Mientras que muchas personas asocian las autopistas y carreteras con un simple medio para llegar de un lugar a otro, estas vías también albergan obras de arte que enriquecen nuestro viaje y nos conectan con la creatividad y la cultura española. En este artículo, exploraremos algunas de las mejores esculturas que se encuentran en las carreteras de España. 

El Toro de Osborne 

Manolo Prieto legó al imaginario colectivo español una de las imágenes más poderosas del arte gráfico internacional, el Toro de Osborne. Esta emblemática figura, también conocida como el Toro de las carreteras o el Toro de Manolo Prieto, se convirtió en un símbolo de veteranía desde su concepción.  

Sin embargo, su trascendencia se elevó aún más cuando comenzaron a instalarse las primeras vallas publicitarias en puntos estratégicos de toda España, convirtiéndose en una icónica presencia en el paisaje. 

Este símbolo publicitario, con el tiempo, trascendió su mera dimensión comercial para convertirse en una referencia artística y cultural que acompaña a los viajeros en su recorrido por el país.  

Actualmente, quedan 91 toros distribuidos en todo el territorio nacional, convirtiéndose en un patrimonio artístico y cultural que pertenece tanto a la historia del diseño gráfico como al pueblo español. 

El tomatón de Miajadas

Miajadas, conocida como "la capital del tomate", celebra con orgullo su estatus como una de las principales zonas de producción y envasado de esta apreciada fruta roja en España, manifestando su amor por el tomate en el arte público.  

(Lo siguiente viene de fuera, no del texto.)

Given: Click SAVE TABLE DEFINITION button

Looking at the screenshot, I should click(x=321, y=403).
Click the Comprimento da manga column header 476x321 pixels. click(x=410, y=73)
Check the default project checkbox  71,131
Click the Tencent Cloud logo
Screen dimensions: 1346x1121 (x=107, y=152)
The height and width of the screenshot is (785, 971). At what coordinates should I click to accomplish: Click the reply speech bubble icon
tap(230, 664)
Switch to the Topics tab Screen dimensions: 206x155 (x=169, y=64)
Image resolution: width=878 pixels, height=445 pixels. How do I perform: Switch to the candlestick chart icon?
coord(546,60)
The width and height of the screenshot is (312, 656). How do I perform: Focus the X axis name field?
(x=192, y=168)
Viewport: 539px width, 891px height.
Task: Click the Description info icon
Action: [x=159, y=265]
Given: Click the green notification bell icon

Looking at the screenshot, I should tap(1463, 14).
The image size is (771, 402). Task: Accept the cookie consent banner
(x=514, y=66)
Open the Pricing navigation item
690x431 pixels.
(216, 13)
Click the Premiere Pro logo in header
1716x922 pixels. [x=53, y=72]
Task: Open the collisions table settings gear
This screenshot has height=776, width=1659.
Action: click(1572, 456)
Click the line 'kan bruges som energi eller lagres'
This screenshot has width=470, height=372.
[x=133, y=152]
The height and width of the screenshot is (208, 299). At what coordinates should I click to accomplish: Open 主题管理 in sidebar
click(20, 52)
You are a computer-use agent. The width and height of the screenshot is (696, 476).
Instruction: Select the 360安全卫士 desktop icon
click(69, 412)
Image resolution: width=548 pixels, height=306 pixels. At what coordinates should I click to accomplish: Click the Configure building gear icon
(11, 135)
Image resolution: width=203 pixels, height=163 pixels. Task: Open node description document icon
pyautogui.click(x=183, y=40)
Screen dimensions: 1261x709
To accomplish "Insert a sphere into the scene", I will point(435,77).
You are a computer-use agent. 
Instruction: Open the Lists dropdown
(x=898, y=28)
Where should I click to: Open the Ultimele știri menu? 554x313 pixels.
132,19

El "Tomatón de Miajadas," una imponente escultura de 12 metros de altura y 5,5 metros de diámetro, creada por el artista Miguel Ángel Martín Gallardo, se alza junto a una rotonda en la autovía A-5 desde 1999. Este monumento es una original forma de destacar el producto estrella de la localidad. 

Monumento al pastor

En el pintoresco pueblo burgalés de Ameyugo, cerca de Bilbao, se encuentra una grandiosa obra del artista cántabro Víctor de los Ríos. Este monumento, inaugurado en 1961, incluye tres esculturas dedicadas a la figura del pastor y el zagal del perro que custodia los rebaños.  

Con siete metros de altura, inicialmente estaba ubicado junto a la carretera N-1 hacia Burgos, lo que lo convertía en una vista obligada para los conductores que pasasen por allí. Aunque ahora se encuentra más alejado de la autopista, sigue siendo un punto de interés en el kilómetro 307 de la carretera nacional, conocido como "la Picota." 

El dragón de papel

En la provincia de Jaén, específicamente en la rotonda que une Los Olivares con el Bulevar, se encuentra una escultura que, a simple vista, parece una pajarita de papiroflexia, pero que en realidad representa a un dragón de papel. El escultor Fernando Lorite utilizó 2.500 kilos de hierro para construir esta impresionante pieza, que se sitúa en la glorieta al final del Parque Andrés de Vandelvira.  

El "Dragón de Papel" es una de las numerosas obras de arte que embellecen la ciudad de Jaén desde 2008, seleccionadas por el consistorio municipal para realzar su belleza con creaciones de artistas locales. 

De la luz y de los árboles

Dentro de las rotondas de Leganés, destaca una escultura que se asemeja a cuatro árboles entrelazados, conocida como "De la Luz y de los Árboles." A pesar de su nombre oficial, esta obra también es popularmente llamada "La montaña rusa" o el "Scalextric" debido a su apariencia.  

La sinuosa escultura de acero, pintada en blanco en el interior y verde en el exterior, fue creada por los arquitectos Enrique Pujana y Miguel Rodríguez en el año 2000. Se encuentra en una glorieta en la entrada norte de la Avenida de Carabanchel, marcando la llegada a Leganés desde la autovía.